Our researchers have shown that during hallucinations patients also activate their auditory cortex, the part of the brain which normally processes external speech.
In short, when a patient is hearing voices, there is activity in two parts of the brain: in Broca's area, the part that would normally be involved in generating inner speech,
and in the auditory cortex, the part that would normally be active while listening to another person speaking to them.
Thus the person with schizophrenia produces words in their brain
but then mistakenly activates the auditory cortex, and this tricks the brain into thinking that there must be
some external source for the words.

New knowledge of how the voices are generated opens up new ways of assessing the most appropriate treatment for each sufferer.
For example, we can study the effect of a new treatment on the abnormal brain activity when a patient is ill.

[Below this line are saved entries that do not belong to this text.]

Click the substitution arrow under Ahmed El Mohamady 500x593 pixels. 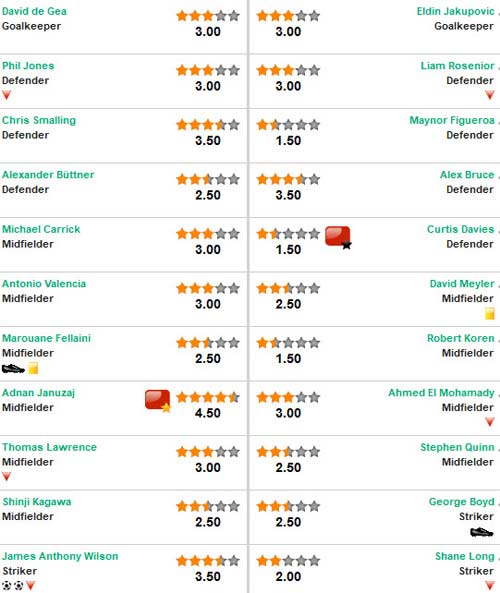[x=490, y=422]
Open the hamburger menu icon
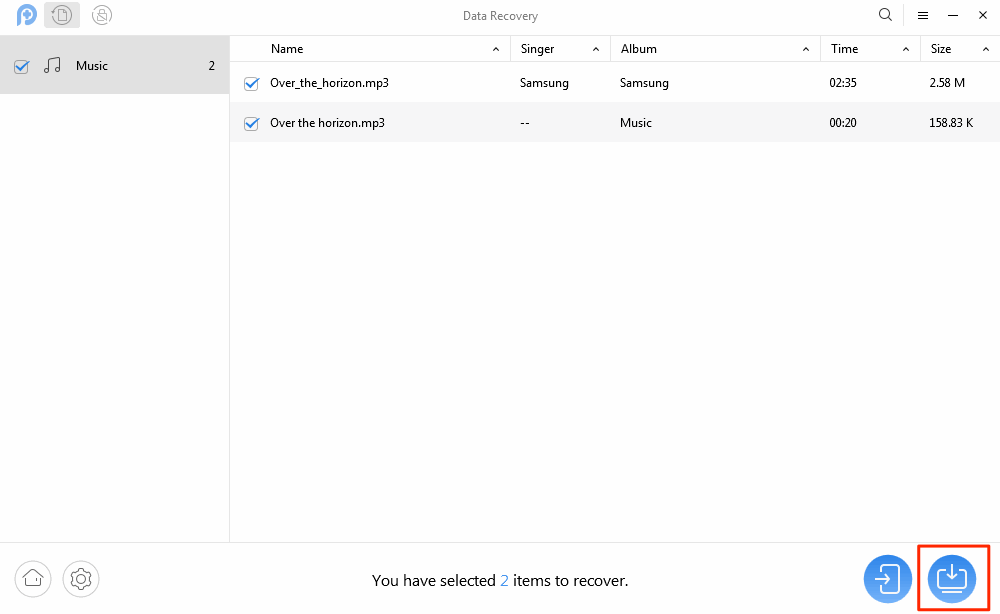The width and height of the screenshot is (1000, 614). [923, 15]
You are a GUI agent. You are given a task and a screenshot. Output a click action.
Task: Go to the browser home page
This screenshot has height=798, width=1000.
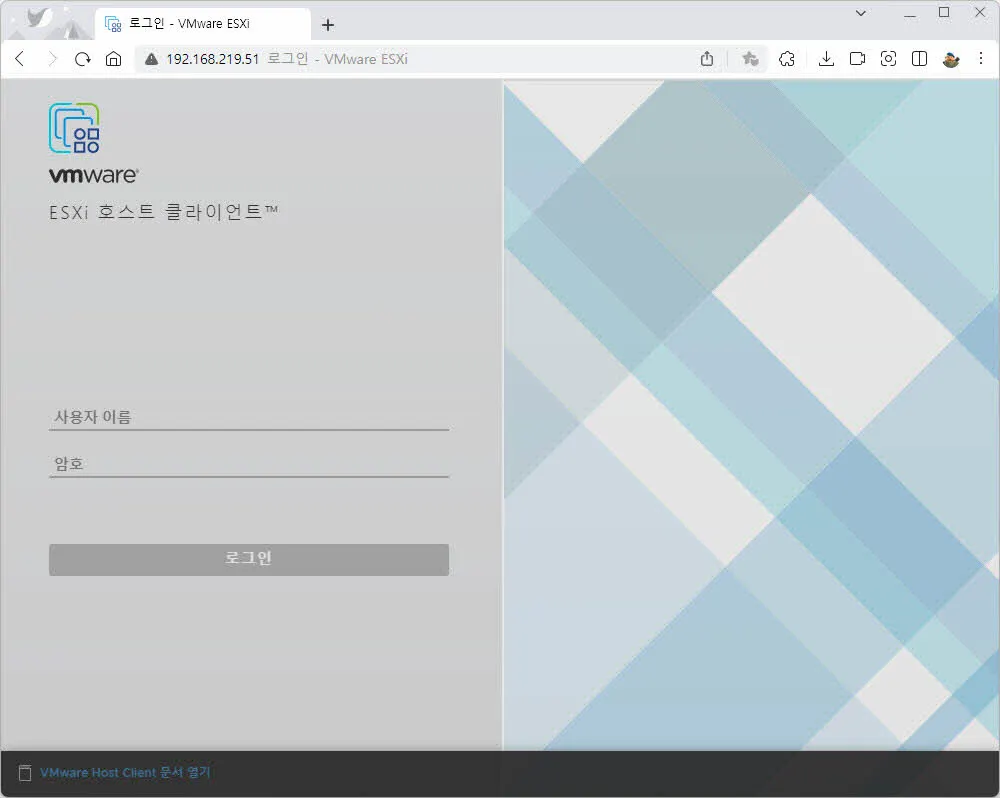click(113, 59)

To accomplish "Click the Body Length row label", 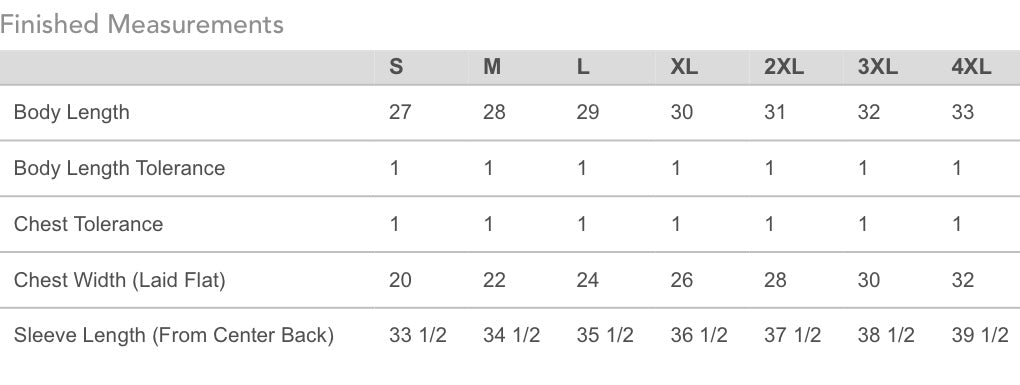I will click(x=72, y=113).
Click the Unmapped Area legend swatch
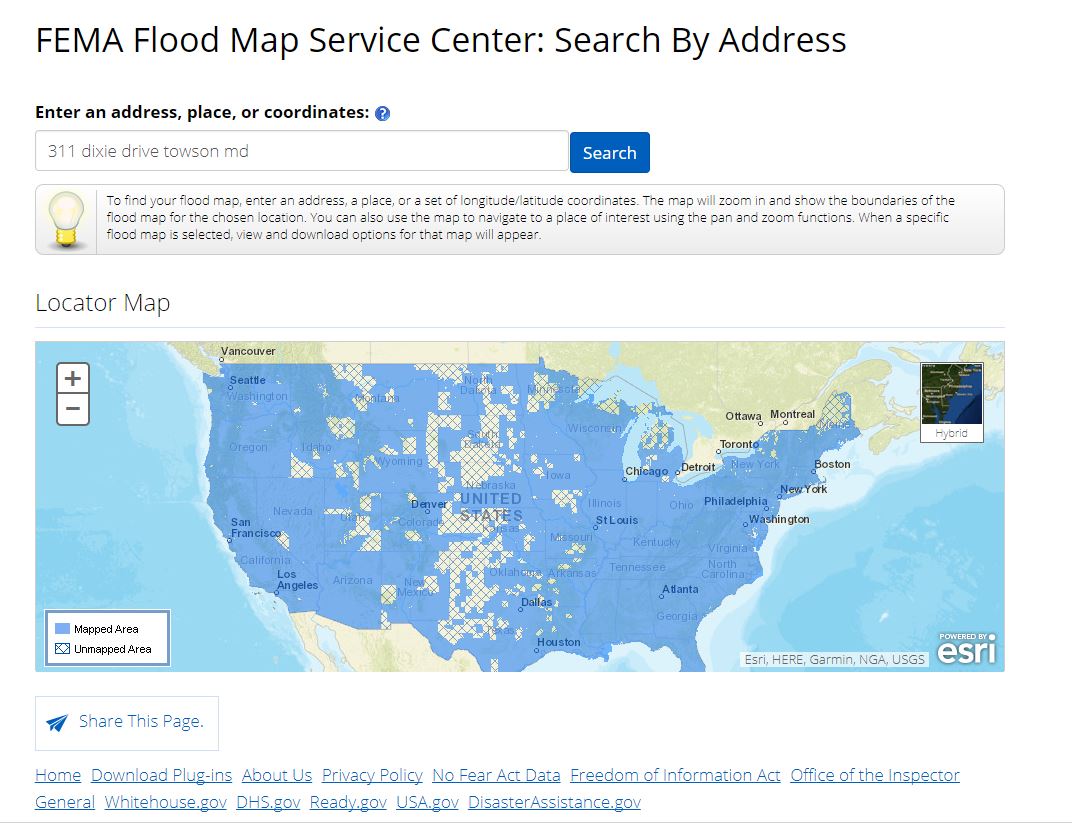 click(x=63, y=647)
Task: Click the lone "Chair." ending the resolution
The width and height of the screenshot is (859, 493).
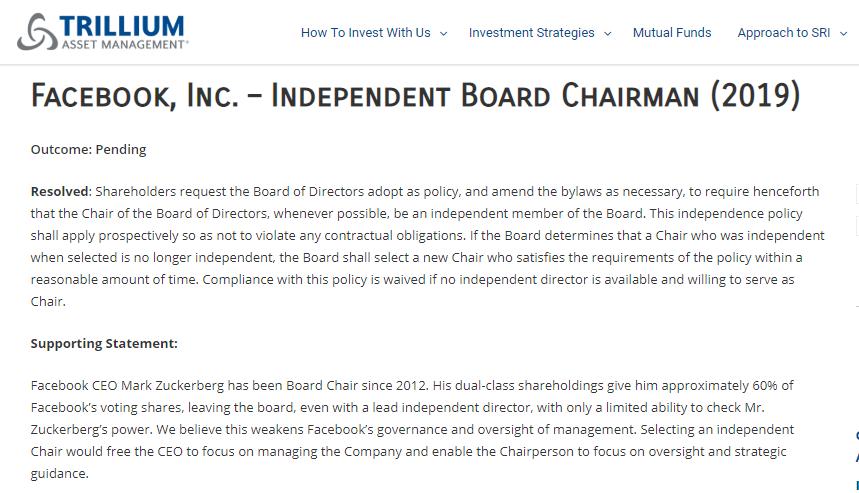Action: (48, 301)
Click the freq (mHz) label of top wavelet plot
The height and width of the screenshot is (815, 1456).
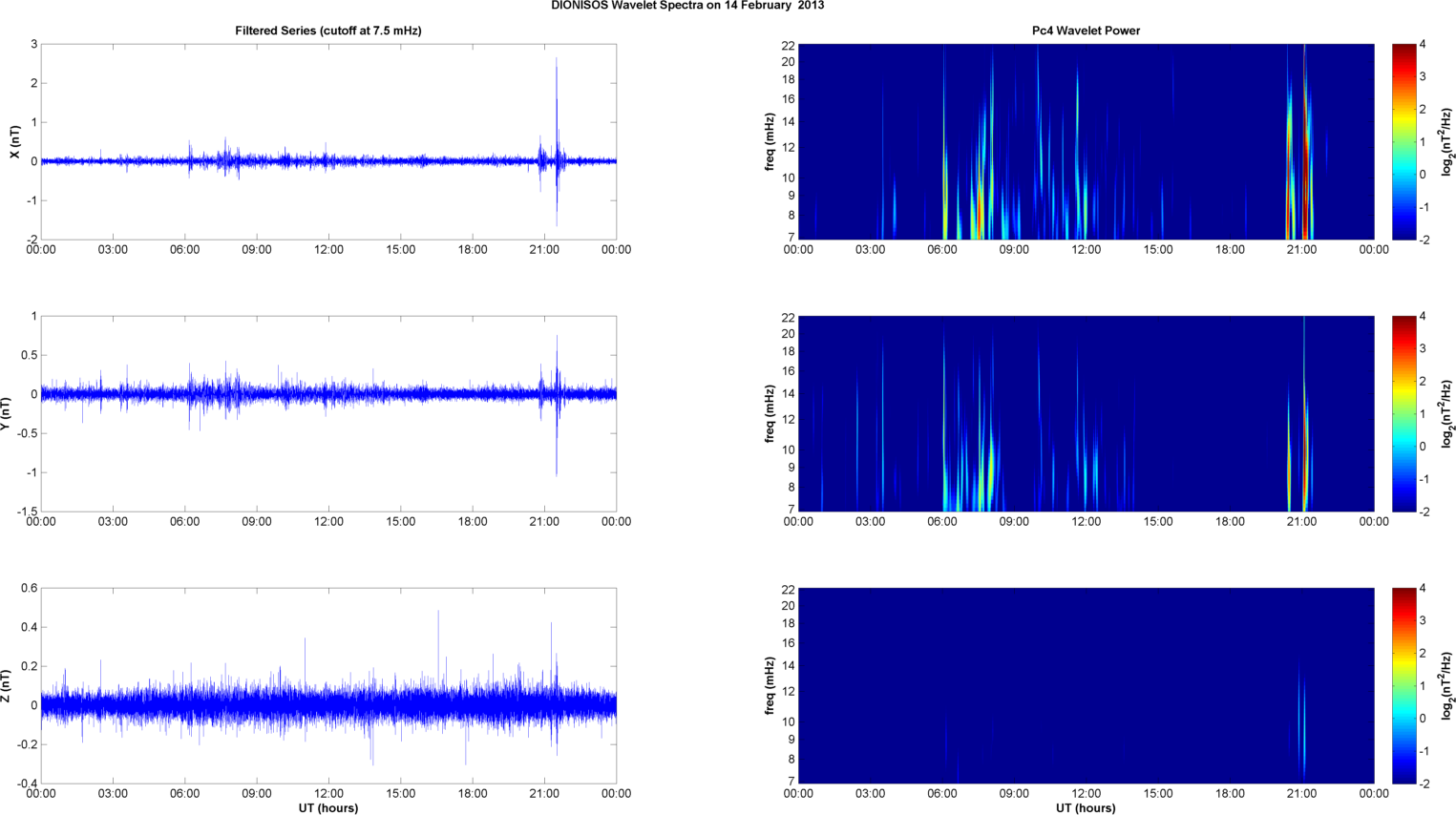[770, 141]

The visual hallucinations or delusions associated with psychosis are some say, also totally characteristic of the dream state, the function of which is to generate such hallucinatory realities.
Neuroscientists have shown the same neuronal pathways are activated in psychotic episodes ????
Whilst dreaming we all believe completely in the reality of our dreams, just as the schizophrenic person believes in their reality.


Psychiatry says 'keeping to the point' is all done by a process of WILL; an executive part of the brain [ probably dorso-lateral frontal lobe brain work ]
which manages and decides, and paces forward planning, and carries it with the appropriate momentum
on a particular course, holding it on to the final goal, , setting aside unnecessary or unrequired associations
which might come up, step in, but that the WILL decides are not to interfere at any particular time along the way.
Often without a feeling of conscious effort.

In schizophrenia the WILL is enfeebled and not fully in charge, and is not always awoken up to take command,
to make a response that is in a properly assessed and examined context; so that odd thoughts , misplaced thoughts, butt in,
or required ones don't start, or don't turn up or turn up innappropriately.
The Will is not 'tuned in' and does not recognise the faults which then go uncorrected
or become erroneously fitted in to interfering exchanges with the outside;
maybe conversations, or work in progress, so that the sense of what is required does not happen.

Prompting, waiting, cueing in, 'jigging reminders', may keep a direction, a conversation, a task, going on.
Leading questions may be answered briefly and relevantly- there is lead structure to draw in appropriate response - but questions which leave an answer 'hanging in the air' may find perplexing responses.